TASK ITEM → You are asked to write out the entries exactly as they are given.

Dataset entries
══════════════════════════════
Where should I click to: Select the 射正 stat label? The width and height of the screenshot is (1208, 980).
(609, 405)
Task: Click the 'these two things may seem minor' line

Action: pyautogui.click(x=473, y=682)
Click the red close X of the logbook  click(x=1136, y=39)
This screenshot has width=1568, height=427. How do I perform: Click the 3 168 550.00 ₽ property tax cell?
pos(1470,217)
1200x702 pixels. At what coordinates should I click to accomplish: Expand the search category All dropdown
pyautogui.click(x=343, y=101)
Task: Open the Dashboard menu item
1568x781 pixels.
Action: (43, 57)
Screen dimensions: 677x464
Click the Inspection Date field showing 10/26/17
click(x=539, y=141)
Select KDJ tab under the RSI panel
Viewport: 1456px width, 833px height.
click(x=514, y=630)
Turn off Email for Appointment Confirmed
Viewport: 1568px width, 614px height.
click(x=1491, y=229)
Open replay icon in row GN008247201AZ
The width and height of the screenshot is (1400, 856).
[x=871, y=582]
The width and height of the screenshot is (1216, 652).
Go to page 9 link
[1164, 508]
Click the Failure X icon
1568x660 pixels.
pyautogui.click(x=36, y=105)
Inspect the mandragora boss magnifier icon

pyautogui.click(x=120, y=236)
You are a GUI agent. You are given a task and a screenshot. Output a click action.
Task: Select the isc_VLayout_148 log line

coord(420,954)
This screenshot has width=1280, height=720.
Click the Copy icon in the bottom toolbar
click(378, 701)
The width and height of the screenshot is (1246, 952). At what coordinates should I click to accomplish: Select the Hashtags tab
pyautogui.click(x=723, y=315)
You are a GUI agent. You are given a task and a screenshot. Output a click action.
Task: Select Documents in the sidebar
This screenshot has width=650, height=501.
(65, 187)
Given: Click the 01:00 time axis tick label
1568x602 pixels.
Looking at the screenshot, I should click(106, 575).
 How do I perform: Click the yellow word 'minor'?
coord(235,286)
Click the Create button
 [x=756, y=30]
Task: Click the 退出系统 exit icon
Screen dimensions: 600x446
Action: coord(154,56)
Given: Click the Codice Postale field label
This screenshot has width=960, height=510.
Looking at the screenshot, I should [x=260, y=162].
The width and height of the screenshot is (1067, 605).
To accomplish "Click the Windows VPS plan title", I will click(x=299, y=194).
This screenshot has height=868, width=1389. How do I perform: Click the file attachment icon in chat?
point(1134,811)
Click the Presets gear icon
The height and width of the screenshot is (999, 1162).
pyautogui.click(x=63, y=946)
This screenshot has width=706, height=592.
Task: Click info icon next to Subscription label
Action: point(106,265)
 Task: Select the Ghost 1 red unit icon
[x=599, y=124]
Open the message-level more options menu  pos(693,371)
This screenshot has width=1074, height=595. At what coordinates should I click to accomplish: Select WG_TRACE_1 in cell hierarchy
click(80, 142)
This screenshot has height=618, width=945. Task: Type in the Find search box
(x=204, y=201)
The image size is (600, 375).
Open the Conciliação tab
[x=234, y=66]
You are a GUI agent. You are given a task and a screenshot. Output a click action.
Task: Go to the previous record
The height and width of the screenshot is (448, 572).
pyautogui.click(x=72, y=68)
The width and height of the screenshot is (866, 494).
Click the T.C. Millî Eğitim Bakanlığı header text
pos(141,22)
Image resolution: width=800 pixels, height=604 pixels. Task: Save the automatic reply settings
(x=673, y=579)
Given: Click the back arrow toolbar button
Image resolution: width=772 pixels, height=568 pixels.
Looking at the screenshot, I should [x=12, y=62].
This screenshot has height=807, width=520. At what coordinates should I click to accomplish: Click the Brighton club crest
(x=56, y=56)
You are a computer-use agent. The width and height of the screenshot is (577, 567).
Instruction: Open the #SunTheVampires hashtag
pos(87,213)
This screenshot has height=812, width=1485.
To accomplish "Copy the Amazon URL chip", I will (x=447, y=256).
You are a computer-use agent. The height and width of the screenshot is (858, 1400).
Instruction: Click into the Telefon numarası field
══════════════════════════════
YOUR SOLUTION →
Where should I click to: Select the 射正 stat label? The width and height of the screenshot is (1208, 980).
(609, 405)
Task: Click the 'these two things may seem minor' line

Action: pyautogui.click(x=473, y=682)
Click the red close X of the logbook  click(x=1136, y=39)
This screenshot has width=1568, height=427. How do I perform: Click the 3 168 550.00 ₽ property tax cell?
pos(1470,217)
1200x702 pixels. At what coordinates should I click to accomplish: Expand the search category All dropdown
pyautogui.click(x=343, y=101)
Task: Open the Dashboard menu item
1568x781 pixels.
Action: (43, 57)
Screen dimensions: 677x464
Click the Inspection Date field showing 10/26/17
click(x=539, y=141)
Select KDJ tab under the RSI panel
Viewport: 1456px width, 833px height.
click(x=514, y=630)
Turn off Email for Appointment Confirmed
Viewport: 1568px width, 614px height.
click(x=1491, y=229)
Open replay icon in row GN008247201AZ
The width and height of the screenshot is (1400, 856).
[x=871, y=582]
The width and height of the screenshot is (1216, 652).
Go to page 9 link
[1164, 508]
Click the Failure X icon
1568x660 pixels.
pyautogui.click(x=36, y=105)
Inspect the mandragora boss magnifier icon

pyautogui.click(x=120, y=236)
You are a GUI agent. You are given a task and a screenshot. Output a click action.
Task: Select the isc_VLayout_148 log line

coord(420,954)
This screenshot has width=1280, height=720.
Click the Copy icon in the bottom toolbar
click(378, 701)
The width and height of the screenshot is (1246, 952). At what coordinates should I click to accomplish: Select the Hashtags tab
pyautogui.click(x=723, y=315)
You are a GUI agent. You are given a task and a screenshot. Output a click action.
Task: Select Documents in the sidebar
This screenshot has width=650, height=501.
(65, 187)
Given: Click the 01:00 time axis tick label
1568x602 pixels.
Looking at the screenshot, I should click(106, 575).
 How do I perform: Click the yellow word 'minor'?
coord(235,286)
Click the Create button
 [x=756, y=30]
Task: Click the 退出系统 exit icon
Screen dimensions: 600x446
Action: coord(154,56)
Given: Click the Codice Postale field label
This screenshot has width=960, height=510.
Looking at the screenshot, I should [x=260, y=162].
The width and height of the screenshot is (1067, 605).
To accomplish "Click the Windows VPS plan title", I will click(x=299, y=194).
This screenshot has height=868, width=1389. How do I perform: Click the file attachment icon in chat?
point(1134,811)
Click the Presets gear icon
The height and width of the screenshot is (999, 1162).
pyautogui.click(x=63, y=946)
This screenshot has width=706, height=592.
Task: Click info icon next to Subscription label
Action: point(106,265)
 Task: Select the Ghost 1 red unit icon
[x=599, y=124]
Open the message-level more options menu  pos(693,371)
This screenshot has width=1074, height=595. At what coordinates should I click to accomplish: Select WG_TRACE_1 in cell hierarchy
click(80, 142)
This screenshot has height=618, width=945. Task: Type in the Find search box
(x=204, y=201)
The image size is (600, 375).
Open the Conciliação tab
[x=234, y=66]
You are a GUI agent. You are given a task and a screenshot. Output a click action.
Task: Go to the previous record
The height and width of the screenshot is (448, 572).
pyautogui.click(x=72, y=68)
The width and height of the screenshot is (866, 494).
Click the T.C. Millî Eğitim Bakanlığı header text
pos(141,22)
Image resolution: width=800 pixels, height=604 pixels. Task: Save the automatic reply settings
(x=673, y=579)
Given: Click the back arrow toolbar button
Image resolution: width=772 pixels, height=568 pixels.
Looking at the screenshot, I should [x=12, y=62].
This screenshot has height=807, width=520. At what coordinates should I click to accomplish: Click the Brighton club crest
(x=56, y=56)
You are a computer-use agent. The width and height of the screenshot is (577, 567).
Instruction: Open the #SunTheVampires hashtag
pos(87,213)
This screenshot has height=812, width=1485.
To accomplish "Copy the Amazon URL chip", I will (x=447, y=256).
You are a computer-use agent. The height and width of the screenshot is (858, 1400).
Instruction: Click into the Telefon numarası field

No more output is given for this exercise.